Bilingualism, isn’t the only prerequisite for being a translator. Although both activities entail communicating in two languages, translation is an art in itself, it requires special skills and techniques. Bilingualism only focuses on communicating in either of two languages interchangeably, while translation focuses on the ability to communicate between the two languages.
Some bilinguals learn both languages simultaneously and use both languages in the same setting while others learn their second language in a different setting.
While bilingualism has many advantages like divergent thinking, linguistic abilities, thought patterns, world perspective in general,
Oral fluency in a language, especially in social bilingualism isn’t a guarantee for writing; talk less of advanced writing skills.
And even then, speaking and writing multiple languages is still not the only prerequisite for translation.
The ability to speak and/or write in multiple languages doesn’t guarantee one’s proficiency in the languages.
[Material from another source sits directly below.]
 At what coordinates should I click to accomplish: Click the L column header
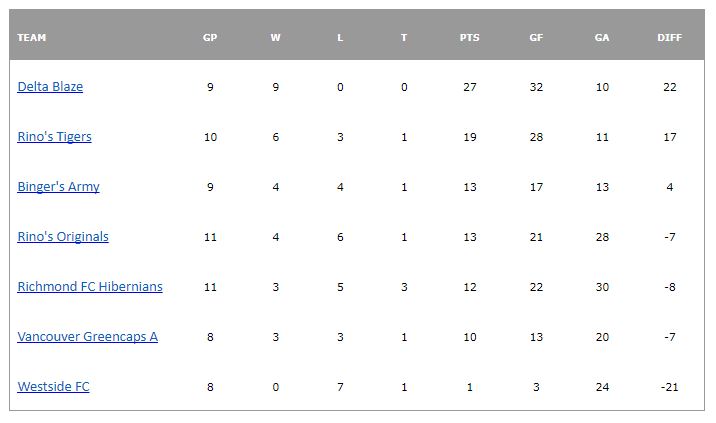[x=340, y=38]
Knowledge of a language is just a part of it. Even a good knowledge of vocabulary and culture are not enough. The main qualities of a good translator include:
- Translation training, skills and techniques
- Native proficiency in target language
- Reading and comprehension skills
- Cultural knowledge in both source and target
In order to reduce cost, some employers still sacrifice quality by having bilingual employees translate official documents instead of hiring professional translators.
Translators are essentially writers who convey your message in the appropriate terminology, style and tone. They worry about the appropriateness of the message in the target culture. A bilingual would render render word-for-word translation and would have trouble translating idiomatic expressions.
Communicating someone else’s message into another language distinguishes bilingualism from translation.